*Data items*
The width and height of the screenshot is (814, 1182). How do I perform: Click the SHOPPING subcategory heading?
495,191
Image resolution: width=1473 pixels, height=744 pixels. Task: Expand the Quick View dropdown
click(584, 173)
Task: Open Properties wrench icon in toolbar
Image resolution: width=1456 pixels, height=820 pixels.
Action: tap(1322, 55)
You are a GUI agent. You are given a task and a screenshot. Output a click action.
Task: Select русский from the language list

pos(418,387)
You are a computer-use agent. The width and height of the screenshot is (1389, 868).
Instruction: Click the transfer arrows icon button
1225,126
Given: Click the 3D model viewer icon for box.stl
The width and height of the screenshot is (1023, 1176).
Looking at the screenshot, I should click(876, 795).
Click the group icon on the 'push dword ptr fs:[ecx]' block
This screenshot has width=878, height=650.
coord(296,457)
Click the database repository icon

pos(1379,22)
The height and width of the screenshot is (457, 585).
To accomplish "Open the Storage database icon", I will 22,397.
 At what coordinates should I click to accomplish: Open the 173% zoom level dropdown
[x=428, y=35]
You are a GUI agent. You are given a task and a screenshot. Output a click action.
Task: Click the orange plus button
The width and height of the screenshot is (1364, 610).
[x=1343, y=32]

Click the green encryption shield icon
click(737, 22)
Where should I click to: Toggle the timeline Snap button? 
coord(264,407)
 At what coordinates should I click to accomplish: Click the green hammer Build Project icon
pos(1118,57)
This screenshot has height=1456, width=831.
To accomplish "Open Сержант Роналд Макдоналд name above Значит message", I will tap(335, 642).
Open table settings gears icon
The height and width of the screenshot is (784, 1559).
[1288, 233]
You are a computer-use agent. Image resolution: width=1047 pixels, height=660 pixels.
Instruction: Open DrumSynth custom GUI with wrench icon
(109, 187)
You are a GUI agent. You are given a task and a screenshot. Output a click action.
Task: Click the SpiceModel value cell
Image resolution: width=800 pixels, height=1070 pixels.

*The problem*
Set out each line of the listing above as a numbered list, skipping any blank lines.

*Reply*
1. The width and height of the screenshot is (814, 1182). How do I perform: Click the SHOPPING subcategory heading?
2. 495,191
3. Image resolution: width=1473 pixels, height=744 pixels. Task: Expand the Quick View dropdown
4. click(584, 173)
5. Task: Open Properties wrench icon in toolbar
6. Image resolution: width=1456 pixels, height=820 pixels.
7. Action: tap(1322, 55)
8. You are a GUI agent. You are given a task and a screenshot. Output a click action.
9. Task: Select русский from the language list
10. pos(418,387)
11. You are a computer-use agent. The width and height of the screenshot is (1389, 868).
12. Instruction: Click the transfer arrows icon button
13. 1225,126
14. Given: Click the 3D model viewer icon for box.stl
15. The width and height of the screenshot is (1023, 1176).
16. Looking at the screenshot, I should click(876, 795).
17. Click the group icon on the 'push dword ptr fs:[ecx]' block
18. This screenshot has width=878, height=650.
19. coord(296,457)
20. Click the database repository icon
21. pos(1379,22)
22. The height and width of the screenshot is (457, 585).
23. To accomplish "Open the Storage database icon", I will 22,397.
24.  At what coordinates should I click to accomplish: Open the 173% zoom level dropdown
25. [x=428, y=35]
26. You are a GUI agent. You are given a task and a screenshot. Output a click action.
27. Task: Click the orange plus button
28. The width and height of the screenshot is (1364, 610).
29. [x=1343, y=32]
30. Click the green encryption shield icon
31. click(737, 22)
32. Where should I click to: Toggle the timeline Snap button? 
33. coord(264,407)
34.  At what coordinates should I click to accomplish: Click the green hammer Build Project icon
35. pos(1118,57)
36. This screenshot has height=1456, width=831.
37. To accomplish "Open Сержант Роналд Макдоналд name above Значит message", I will tap(335, 642).
38. Open table settings gears icon
39. The height and width of the screenshot is (784, 1559).
40. [1288, 233]
41. You are a computer-use agent. Image resolution: width=1047 pixels, height=660 pixels.
42. Instruction: Open DrumSynth custom GUI with wrench icon
43. (109, 187)
44. You are a GUI agent. You are given a task and a screenshot. Output a click action.
45. Task: Click the SpiceModel value cell
46. Image resolution: width=800 pixels, height=1070 pixels.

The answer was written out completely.